▶ [YOUR GOAL] Give the entries below again, word for word, and leave out the images.

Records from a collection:
■ ■ ■

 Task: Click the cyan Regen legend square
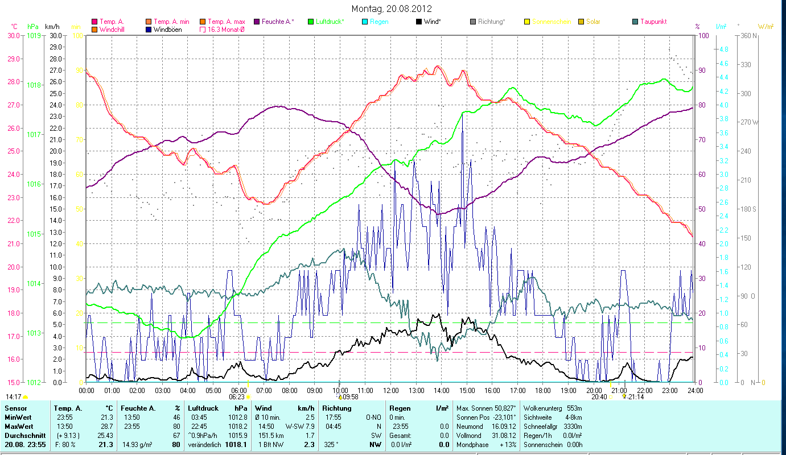click(x=365, y=22)
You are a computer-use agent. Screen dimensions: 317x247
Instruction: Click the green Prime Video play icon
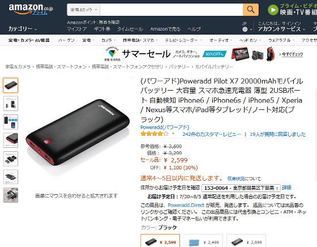point(273,10)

■ ■ ■

▶ [RESPONSE]
 Task: Click the cyan Regen legend square
click(x=365, y=22)
You are a computer-use agent. Screen dimensions: 317x247
Instruction: Click the green Prime Video play icon
point(273,10)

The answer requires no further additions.